“Dal Cup una risonanza a 100km di distanza da casa. Ma è giusto?”
Ho una prescrizione per una Risonanza Magnetica (RM) alla colonna vertebrale con codice di priorità U (Urgente, da eseguire entro 72 ore). Vivo in un piccolo comune montano e, rivolgendomi al CUP, mi è stata proposta una disponibilità che rispetta i tempi, ma presso una struttura a oltre 100 km di distanza da casa. È corretto che, per veder garantito un mio diritto, io debba affrontare un viaggio così lungo e oneroso, specialmente in condizioni di salute precarie? Cosa succede se rifiuto questa proposta? Luigi S.

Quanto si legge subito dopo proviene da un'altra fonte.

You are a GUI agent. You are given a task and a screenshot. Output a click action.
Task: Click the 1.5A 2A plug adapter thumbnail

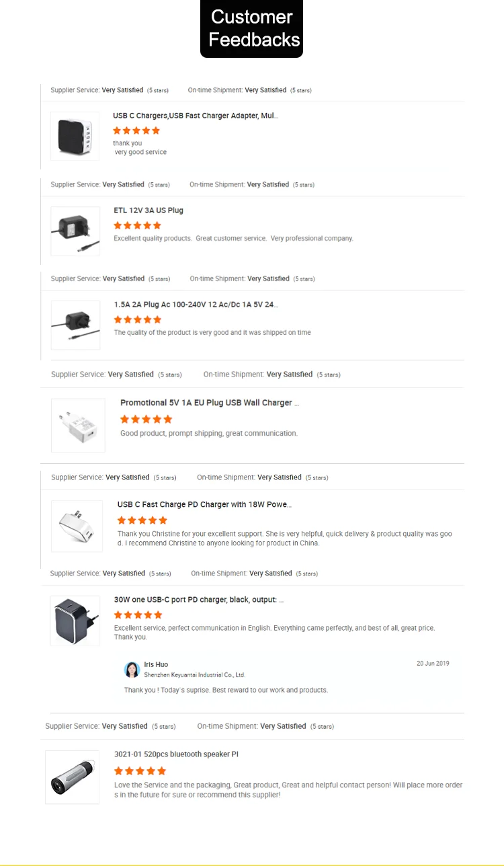click(75, 325)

Il caso descritto tocca un punto dolente del nostro Servizio Sanitario Nazionale: il conflitto tra la tempestività della prestazione e la prossimità territoriale.
Secondo il Piano Nazionale Governo Liste di Attesa (PNGLA), le Regioni devono garantire le prestazioni non solo entro tempi certi, ma anche entro un ambito territoriale di garanzia (solitamente il distretto sanitario di residenza o l’intera ASL). Tuttavia, quando si tratta di un codice U (72 ore), la priorità assoluta è la salvaguardia della vita o della funzionalità d’organo del paziente. Per questo motivo, il sistema cerca la prima disponibilità utile in qualunque presidio della rete regionale. È corretto? Formalmente, l’azienda assolve l’obbligo di garanzia trovando un posto entro le 72 ore. Ma per un cittadino che vive in un’area interna, 100 km possono rappresentare una barriera insormontabile.
Cosa succede se il cittadino non accetta? È fondamentale prestare attenzione alle conseguenze del rifiuto:
Perdita della priorità: se la persona rifiuta l’unica data disponibile che rispetta i tempi (anche se lontana), la struttura non è più obbligata a garantirgli la prestazione entro le 72 ore. La richiesta “scala” automaticamente in una fascia di priorità inferiore o finisce in coda.